### LISTED ENTRIES
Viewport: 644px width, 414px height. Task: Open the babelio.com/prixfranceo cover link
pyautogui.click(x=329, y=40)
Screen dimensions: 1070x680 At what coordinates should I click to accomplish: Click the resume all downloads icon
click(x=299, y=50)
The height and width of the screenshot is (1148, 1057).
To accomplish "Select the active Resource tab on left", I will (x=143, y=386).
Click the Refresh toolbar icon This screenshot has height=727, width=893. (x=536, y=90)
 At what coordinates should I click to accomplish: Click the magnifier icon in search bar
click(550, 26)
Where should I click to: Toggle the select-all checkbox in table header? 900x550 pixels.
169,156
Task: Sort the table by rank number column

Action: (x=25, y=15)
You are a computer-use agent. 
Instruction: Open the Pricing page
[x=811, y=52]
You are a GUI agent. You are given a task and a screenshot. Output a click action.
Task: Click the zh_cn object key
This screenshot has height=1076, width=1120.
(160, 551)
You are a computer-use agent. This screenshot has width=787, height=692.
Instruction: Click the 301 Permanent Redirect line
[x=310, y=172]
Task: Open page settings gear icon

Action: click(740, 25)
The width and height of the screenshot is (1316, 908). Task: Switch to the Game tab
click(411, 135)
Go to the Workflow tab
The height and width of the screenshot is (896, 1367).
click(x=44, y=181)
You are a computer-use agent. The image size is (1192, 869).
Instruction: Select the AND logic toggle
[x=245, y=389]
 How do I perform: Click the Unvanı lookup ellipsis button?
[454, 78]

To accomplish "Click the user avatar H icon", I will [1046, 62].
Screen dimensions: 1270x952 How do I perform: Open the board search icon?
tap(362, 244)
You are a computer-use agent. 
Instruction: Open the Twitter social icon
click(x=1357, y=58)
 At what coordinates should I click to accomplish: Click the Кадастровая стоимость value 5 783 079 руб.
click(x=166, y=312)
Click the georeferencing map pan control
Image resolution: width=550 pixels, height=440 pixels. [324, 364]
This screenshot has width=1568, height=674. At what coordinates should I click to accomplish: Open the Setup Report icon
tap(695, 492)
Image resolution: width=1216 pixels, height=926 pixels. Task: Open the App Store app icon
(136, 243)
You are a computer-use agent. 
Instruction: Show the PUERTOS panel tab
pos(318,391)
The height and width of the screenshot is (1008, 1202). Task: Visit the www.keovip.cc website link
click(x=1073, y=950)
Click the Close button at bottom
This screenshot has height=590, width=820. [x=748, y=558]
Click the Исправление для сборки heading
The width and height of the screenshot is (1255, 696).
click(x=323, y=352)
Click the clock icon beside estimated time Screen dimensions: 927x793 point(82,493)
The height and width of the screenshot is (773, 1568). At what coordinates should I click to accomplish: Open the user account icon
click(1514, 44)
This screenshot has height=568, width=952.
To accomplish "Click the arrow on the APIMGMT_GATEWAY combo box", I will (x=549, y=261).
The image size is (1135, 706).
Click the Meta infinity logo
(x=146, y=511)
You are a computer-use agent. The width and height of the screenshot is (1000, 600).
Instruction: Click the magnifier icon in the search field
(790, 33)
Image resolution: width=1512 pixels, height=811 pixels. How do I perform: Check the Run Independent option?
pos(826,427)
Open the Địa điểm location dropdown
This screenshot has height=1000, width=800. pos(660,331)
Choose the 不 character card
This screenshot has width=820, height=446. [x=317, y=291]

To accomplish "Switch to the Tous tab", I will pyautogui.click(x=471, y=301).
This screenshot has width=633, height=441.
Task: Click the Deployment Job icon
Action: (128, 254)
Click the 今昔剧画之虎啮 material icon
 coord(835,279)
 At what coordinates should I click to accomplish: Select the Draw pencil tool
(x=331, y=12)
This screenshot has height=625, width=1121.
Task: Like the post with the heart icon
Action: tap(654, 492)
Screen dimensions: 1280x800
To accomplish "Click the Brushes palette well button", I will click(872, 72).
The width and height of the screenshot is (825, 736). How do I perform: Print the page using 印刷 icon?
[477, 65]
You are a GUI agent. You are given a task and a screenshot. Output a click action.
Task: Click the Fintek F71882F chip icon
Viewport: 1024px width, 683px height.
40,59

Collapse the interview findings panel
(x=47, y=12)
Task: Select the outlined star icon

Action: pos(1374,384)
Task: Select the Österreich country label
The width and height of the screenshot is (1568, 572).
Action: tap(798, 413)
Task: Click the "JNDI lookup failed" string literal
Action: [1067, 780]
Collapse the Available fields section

### WHAT NEEDS TO BE DONE
Reproduce all of the lines above verbatim, from the first to the last, without any alteration.

### RESPONSE TO THE EXERCISE
Viewport: 644px width, 414px height. Task: Open the babelio.com/prixfranceo cover link
pyautogui.click(x=329, y=40)
Screen dimensions: 1070x680 At what coordinates should I click to accomplish: Click the resume all downloads icon
click(x=299, y=50)
The height and width of the screenshot is (1148, 1057).
To accomplish "Select the active Resource tab on left", I will (x=143, y=386).
Click the Refresh toolbar icon This screenshot has height=727, width=893. (x=536, y=90)
 At what coordinates should I click to accomplish: Click the magnifier icon in search bar
click(550, 26)
Where should I click to: Toggle the select-all checkbox in table header? 900x550 pixels.
169,156
Task: Sort the table by rank number column

Action: (x=25, y=15)
You are a computer-use agent. 
Instruction: Open the Pricing page
[x=811, y=52]
You are a GUI agent. You are given a task and a screenshot. Output a click action.
Task: Click the zh_cn object key
This screenshot has height=1076, width=1120.
(160, 551)
You are a computer-use agent. This screenshot has width=787, height=692.
Instruction: Click the 301 Permanent Redirect line
[x=310, y=172]
Task: Open page settings gear icon

Action: click(740, 25)
The width and height of the screenshot is (1316, 908). Task: Switch to the Game tab
click(411, 135)
Go to the Workflow tab
The height and width of the screenshot is (896, 1367).
click(x=44, y=181)
You are a computer-use agent. The image size is (1192, 869).
Instruction: Select the AND logic toggle
[x=245, y=389]
 How do I perform: Click the Unvanı lookup ellipsis button?
[454, 78]

To accomplish "Click the user avatar H icon", I will [1046, 62].
Screen dimensions: 1270x952 How do I perform: Open the board search icon?
tap(362, 244)
You are a computer-use agent. 
Instruction: Open the Twitter social icon
click(x=1357, y=58)
 At what coordinates should I click to accomplish: Click the Кадастровая стоимость value 5 783 079 руб.
click(x=166, y=312)
Click the georeferencing map pan control
Image resolution: width=550 pixels, height=440 pixels. [324, 364]
This screenshot has width=1568, height=674. At what coordinates should I click to accomplish: Open the Setup Report icon
tap(695, 492)
Image resolution: width=1216 pixels, height=926 pixels. Task: Open the App Store app icon
(136, 243)
You are a computer-use agent. 
Instruction: Show the PUERTOS panel tab
pos(318,391)
The height and width of the screenshot is (1008, 1202). Task: Visit the www.keovip.cc website link
click(x=1073, y=950)
Click the Close button at bottom
This screenshot has height=590, width=820. [x=748, y=558]
Click the Исправление для сборки heading
The width and height of the screenshot is (1255, 696).
click(x=323, y=352)
Click the clock icon beside estimated time Screen dimensions: 927x793 point(82,493)
The height and width of the screenshot is (773, 1568). At what coordinates should I click to accomplish: Open the user account icon
click(1514, 44)
This screenshot has height=568, width=952.
To accomplish "Click the arrow on the APIMGMT_GATEWAY combo box", I will (x=549, y=261).
The image size is (1135, 706).
Click the Meta infinity logo
(x=146, y=511)
You are a computer-use agent. The width and height of the screenshot is (1000, 600).
Instruction: Click the magnifier icon in the search field
(790, 33)
Image resolution: width=1512 pixels, height=811 pixels. How do I perform: Check the Run Independent option?
pos(826,427)
Open the Địa điểm location dropdown
This screenshot has height=1000, width=800. pos(660,331)
Choose the 不 character card
This screenshot has width=820, height=446. [x=317, y=291]

To accomplish "Switch to the Tous tab", I will pyautogui.click(x=471, y=301).
This screenshot has width=633, height=441.
Task: Click the Deployment Job icon
Action: (128, 254)
Click the 今昔剧画之虎啮 material icon
 coord(835,279)
 At what coordinates should I click to accomplish: Select the Draw pencil tool
(x=331, y=12)
This screenshot has height=625, width=1121.
Task: Like the post with the heart icon
Action: tap(654, 492)
Screen dimensions: 1280x800
To accomplish "Click the Brushes palette well button", I will click(872, 72).
The width and height of the screenshot is (825, 736). How do I perform: Print the page using 印刷 icon?
[477, 65]
You are a GUI agent. You are given a task and a screenshot. Output a click action.
Task: Click the Fintek F71882F chip icon
Viewport: 1024px width, 683px height.
40,59

Collapse the interview findings panel
(x=47, y=12)
Task: Select the outlined star icon

Action: pos(1374,384)
Task: Select the Österreich country label
The width and height of the screenshot is (1568, 572).
Action: tap(798, 413)
Task: Click the "JNDI lookup failed" string literal
Action: [1067, 780]
Collapse the Available fields section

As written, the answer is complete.